Amazon’s move will, I suspect, come to be seen as the high-water mark for Big Tech hubris. There are enormous benefits to a city in attracting major tech firms – the name-recognition alone acts as a signal to investors and engineers that interesting things are happening there. But, in the future, I believe we will see far fewer attempts to create vast corporate campuses with helipads, and more effort to integrate into the existing ecosystem.
Last fall, when Uber CEO Dara Khosrowshahi announced plans to build a new engineering center in Toronto, he stressed the importance of ramping up operations responsibly. He underscored that the company will pace its hiring and staff relocation to avoid stifling the ecosystem of artificial intelligence startups and researchers that had attracted Uber to the city in the first place.
Investments in local economies – like Microsoft’s recent $500 million promise to deliver more affordable housing in Seattle – are also going to become increasingly important for Big Tech companies if they want to retain public support.
There are lessons here for both civic leaders and tech executives.

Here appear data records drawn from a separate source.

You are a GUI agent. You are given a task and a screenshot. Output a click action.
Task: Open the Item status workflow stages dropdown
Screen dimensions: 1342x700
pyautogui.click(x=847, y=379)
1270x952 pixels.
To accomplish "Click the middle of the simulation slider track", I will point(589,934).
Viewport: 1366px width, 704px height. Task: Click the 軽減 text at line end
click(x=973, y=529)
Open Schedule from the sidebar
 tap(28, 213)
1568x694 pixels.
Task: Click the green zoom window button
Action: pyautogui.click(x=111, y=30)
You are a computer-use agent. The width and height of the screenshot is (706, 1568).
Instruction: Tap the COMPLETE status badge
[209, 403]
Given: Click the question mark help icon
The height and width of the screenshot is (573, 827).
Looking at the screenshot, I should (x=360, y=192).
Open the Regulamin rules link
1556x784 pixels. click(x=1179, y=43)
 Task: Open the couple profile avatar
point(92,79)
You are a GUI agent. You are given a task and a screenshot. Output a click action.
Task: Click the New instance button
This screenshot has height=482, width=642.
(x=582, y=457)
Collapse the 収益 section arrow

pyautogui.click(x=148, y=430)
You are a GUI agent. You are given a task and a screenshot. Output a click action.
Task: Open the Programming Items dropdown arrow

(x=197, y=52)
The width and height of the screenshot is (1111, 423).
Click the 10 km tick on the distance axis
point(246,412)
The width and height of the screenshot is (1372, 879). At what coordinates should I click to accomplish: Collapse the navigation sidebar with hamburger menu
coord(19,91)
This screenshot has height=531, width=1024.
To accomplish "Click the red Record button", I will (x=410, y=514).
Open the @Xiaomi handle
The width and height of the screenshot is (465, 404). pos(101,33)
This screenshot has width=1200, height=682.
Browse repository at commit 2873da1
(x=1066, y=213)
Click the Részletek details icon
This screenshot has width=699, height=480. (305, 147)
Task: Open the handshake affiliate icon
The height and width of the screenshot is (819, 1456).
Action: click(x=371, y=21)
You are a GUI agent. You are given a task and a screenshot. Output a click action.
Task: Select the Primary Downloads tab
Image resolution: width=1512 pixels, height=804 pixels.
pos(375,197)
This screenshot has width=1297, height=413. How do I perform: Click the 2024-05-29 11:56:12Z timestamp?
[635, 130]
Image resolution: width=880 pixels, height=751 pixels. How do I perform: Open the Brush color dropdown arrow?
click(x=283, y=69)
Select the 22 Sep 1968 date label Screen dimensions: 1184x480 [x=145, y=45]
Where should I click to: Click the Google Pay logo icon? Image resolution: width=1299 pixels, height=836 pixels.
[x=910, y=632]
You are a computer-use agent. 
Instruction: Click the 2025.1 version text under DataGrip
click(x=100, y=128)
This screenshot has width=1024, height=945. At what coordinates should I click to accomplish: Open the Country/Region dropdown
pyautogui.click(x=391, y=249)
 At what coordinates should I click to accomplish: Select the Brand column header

It’s easy to see why cities jump at the chance of bringing in tens of thousands of jobs, but that has to be balanced against the interests of the city’s homegrown tech companies and existing communities.
Tech companies need to accept that their social license to operate is being called into question as never before and that they need to put more emphasis on public engagement, job creation for local people and infrastructure improvements in their future plans. The aim should be for new players to grow local economies that benefit every stakeholder – not arrive with a splash that destabilizes the communities we need to build.
Amazon and its fellow tech giants must embrace that public good is the best corporate incentive.